● **Information given**:
*** Begin section ***
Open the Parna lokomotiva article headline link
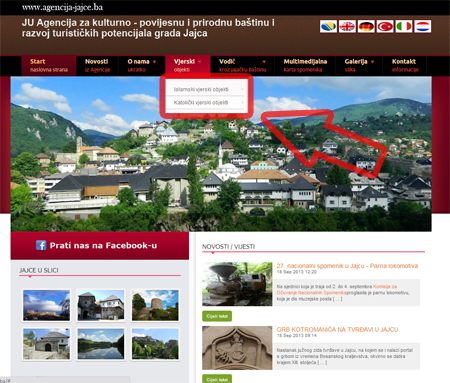450x383 pixels. click(x=347, y=266)
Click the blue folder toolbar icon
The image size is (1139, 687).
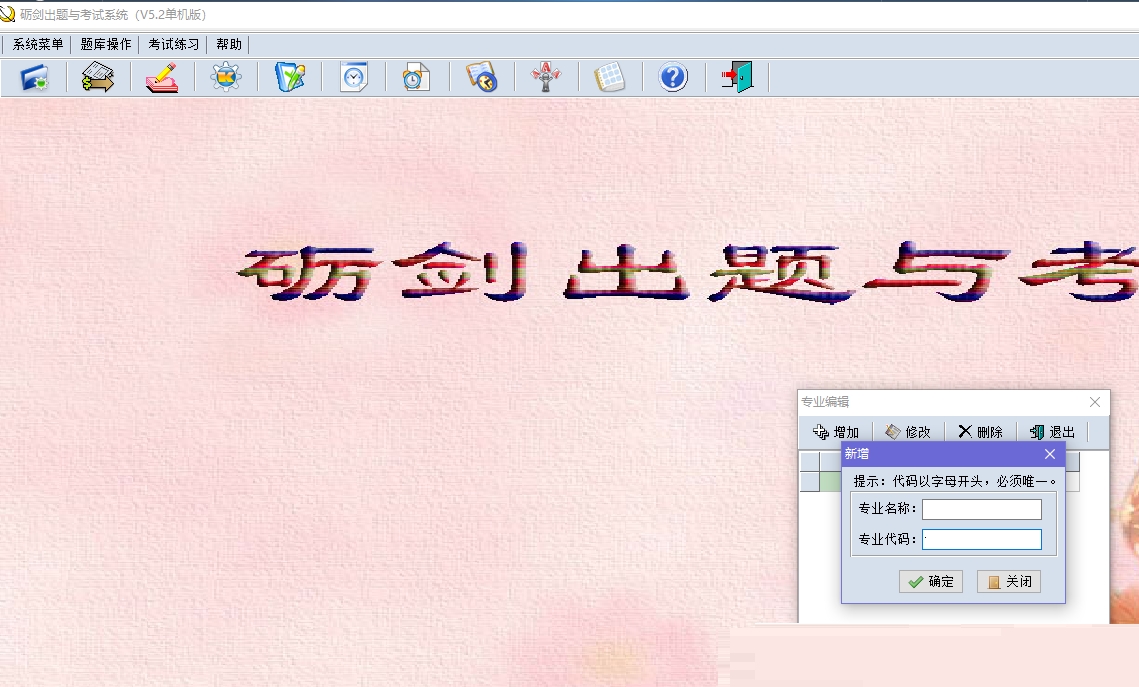(35, 77)
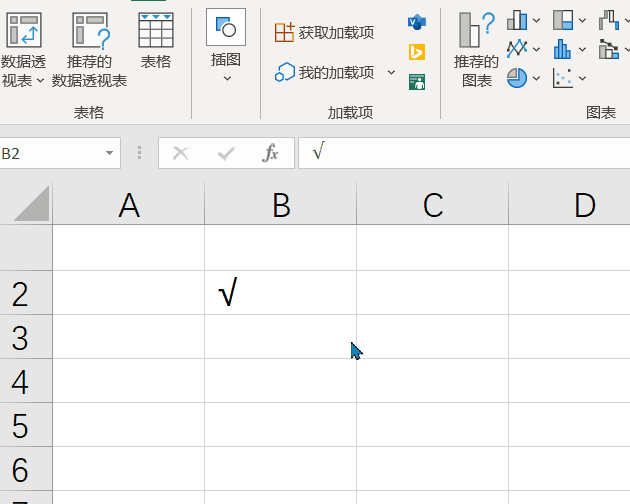This screenshot has width=630, height=504.
Task: Insert a Table (表格) icon
Action: click(x=156, y=30)
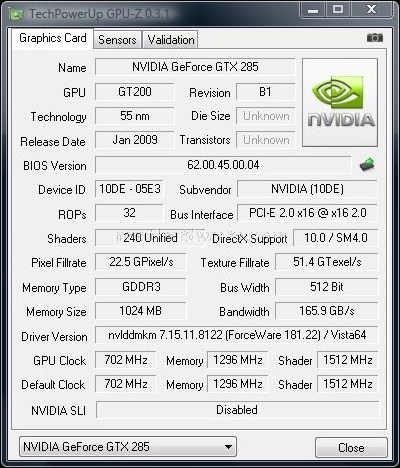Click the Bandwidth 165.9 GB/s field
Screen dimensions: 400x468
[327, 311]

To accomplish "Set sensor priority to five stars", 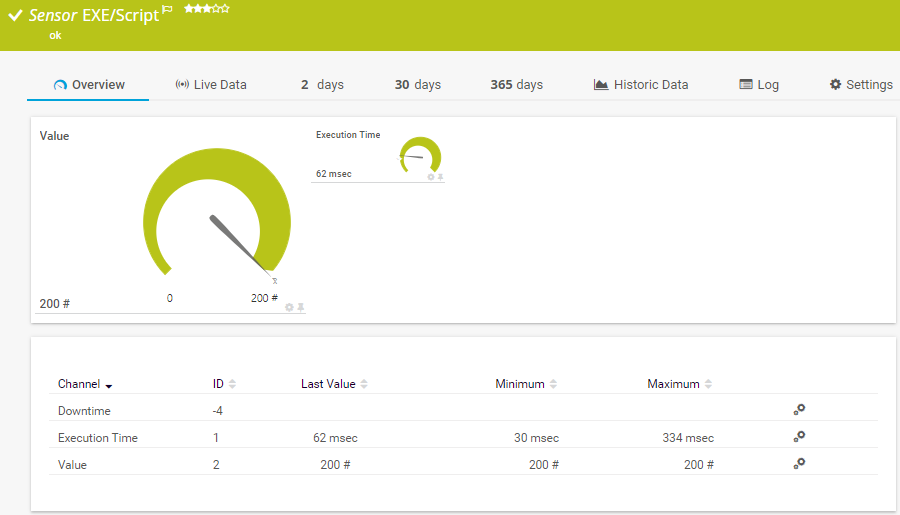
*** End section ***
● **Work to be completed**:
In the copy, include every record exactly and no pictures.

● **Problem solution**:
Open the Parna lokomotiva article headline link
450x383 pixels. click(x=347, y=266)
Click the blue folder toolbar icon
The image size is (1139, 687).
(35, 77)
This screenshot has width=630, height=504.
Task: Insert a Table (表格) icon
Action: click(x=156, y=30)
Click the Bandwidth 165.9 GB/s field
Screen dimensions: 400x468
[327, 311]

To accomplish "Set sensor priority to five stars", 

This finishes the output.